Arbora Court has taught us not to be afraid of scale. Seattle neighborhoods and public funders are now embracing scale. And the larger scale afforded significant operating and capital cost efficiencies that we do not see in an 80-unit building. Although the scale brought some unique financing complexities, it allowed us to create an asset that will have long-term financial sustainability and make efficient use of public investment.

Anchor Flats has taught us that there remains a great deal of enthusiasm in this community for supporting creative models of funding affordable housing. To help finance Anchor Flats, we launched our second impact investment fund, handily raising nearly $2 million of very low-cost capital from local socially motivated investors. We are optimistic that this will remain a tool for us to continue to build communities of opportunity for people of all income levels.

Share an affordable housing fact or statistic that you like to cite:
We often talk about the cost of housing, but the cost of owning and operating a vehicle also has a significant impact on household wealth. The American Transportation Association has an online calculator that demonstrates the annual cost of commuting by car and the savings available to a family if it could live with one less car. With some conservative assumptions about gas mileage, parking costs, and cost of public transportation, the cost of a 15-mile daily commute is over $4,000; and the additional cost just to own a car is over $5,000. Building housing near good public transportation options is essential for allowing lower-income families to make the most of their limited resources.

What inspires you?
I am inspired by my kids, who are evidence that generational evolution is headed in the right direction. I am angry that in a region as wealthy as ours the education, health care, and housing security that my kids experience is not available to all our kids.

I am inspired by elected officials who take political risks to get important things done. I am angered by politicians who prey on our frustrations and ideals but who hold no ideals of their own beyond self-aggrandizement.

And, I am inspired by the natural world that surrounds us here in the Pacific Northwest.

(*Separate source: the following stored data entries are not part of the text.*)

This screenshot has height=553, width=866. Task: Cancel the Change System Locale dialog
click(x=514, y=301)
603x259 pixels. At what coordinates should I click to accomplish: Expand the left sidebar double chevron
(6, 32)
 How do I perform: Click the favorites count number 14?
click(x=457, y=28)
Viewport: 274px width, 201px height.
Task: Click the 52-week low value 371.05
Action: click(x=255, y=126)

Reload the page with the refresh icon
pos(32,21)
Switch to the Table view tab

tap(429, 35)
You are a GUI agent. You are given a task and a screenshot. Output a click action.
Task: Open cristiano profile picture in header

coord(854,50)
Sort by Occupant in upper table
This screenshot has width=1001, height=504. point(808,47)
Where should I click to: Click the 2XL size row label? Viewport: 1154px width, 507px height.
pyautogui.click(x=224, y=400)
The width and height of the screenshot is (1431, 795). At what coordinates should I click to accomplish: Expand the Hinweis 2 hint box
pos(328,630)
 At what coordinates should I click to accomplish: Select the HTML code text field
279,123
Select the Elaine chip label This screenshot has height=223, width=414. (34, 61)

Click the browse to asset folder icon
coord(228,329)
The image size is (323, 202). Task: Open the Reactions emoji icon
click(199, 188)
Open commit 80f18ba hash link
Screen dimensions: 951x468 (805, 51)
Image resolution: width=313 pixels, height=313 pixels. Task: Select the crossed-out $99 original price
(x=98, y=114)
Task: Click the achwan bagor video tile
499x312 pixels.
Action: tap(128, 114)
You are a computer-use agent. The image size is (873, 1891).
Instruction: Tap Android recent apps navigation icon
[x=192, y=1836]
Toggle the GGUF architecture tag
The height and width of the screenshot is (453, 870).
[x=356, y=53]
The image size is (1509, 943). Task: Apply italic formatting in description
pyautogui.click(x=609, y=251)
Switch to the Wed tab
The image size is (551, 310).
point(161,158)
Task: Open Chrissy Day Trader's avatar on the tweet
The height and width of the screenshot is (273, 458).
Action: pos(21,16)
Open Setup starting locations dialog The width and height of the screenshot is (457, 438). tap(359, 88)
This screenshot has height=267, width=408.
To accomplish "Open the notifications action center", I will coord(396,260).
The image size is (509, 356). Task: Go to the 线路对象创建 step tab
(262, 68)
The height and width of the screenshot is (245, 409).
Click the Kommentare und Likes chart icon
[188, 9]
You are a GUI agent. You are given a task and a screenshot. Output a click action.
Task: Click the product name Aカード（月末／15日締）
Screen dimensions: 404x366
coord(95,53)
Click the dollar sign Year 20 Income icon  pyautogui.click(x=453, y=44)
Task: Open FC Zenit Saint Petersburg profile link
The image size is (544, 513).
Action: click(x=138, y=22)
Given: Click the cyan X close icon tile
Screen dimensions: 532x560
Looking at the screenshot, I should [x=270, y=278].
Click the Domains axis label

I am angry that sprawl into our wilderness is sometimes passed off as an affordable housing policy.

Besides the usual work items, what’s in your office?
A relatively new addition to my office is a framed Augustinian quote given to me by one of my co-workers at Bellwether: “Hope has two beautiful daughters; their names are Anger and Courage. Anger at the way things are, and Courage to see that they do not remain as they are.” When I’m angry, it reminds me to stay focused and tenacious. When I’m feeling too comfortable, it reminds me that there are things to be angry about.

I have long kept several small plastic spacemen on my desk. I have yet to discover their existential purpose.

If you could have access to any expert to get advice, who would it be and why?
I would ask for a season of backcountry skiing with someone like Martin Volken, a local backcountry expert and guide, to teach me everything he knows about assessing and navigating in avalanche terrain. Because sometimes the thrill of your investor holding his tax credit pricing in a falling market is just not enough.

Last book you read:
Well, I haven’t actually finished a book in quite a while, but there are three that I have been working on in steady rotation: A Team of Rivals by Doris Kearns Goodwin (a fascinating history of the politics of the Civil War and Abraham Lincoln’s leadership, but geesh, it’s 750 pages long!); The Sympathizer by Viet Thanh Nguyen (an incredible novel by one of my new favorite authors); and Puppy Start Right by Kenneth M. Martin and Debbie Martin (to get me ready for a new puppy, which I hope to have by the end of the year).

If you had the afternoon off, where would we find you?
To be honest, you’d probably find me at a coffee shop planning for my next board or leadership team meeting. But if I were magically already prepared for those things, you’d find me on a run at Seward Park—a magical place in the city where I can experience old growth forest, eagles perched above the shore of Lake Washington, and an incredible view of Mt. Rainier.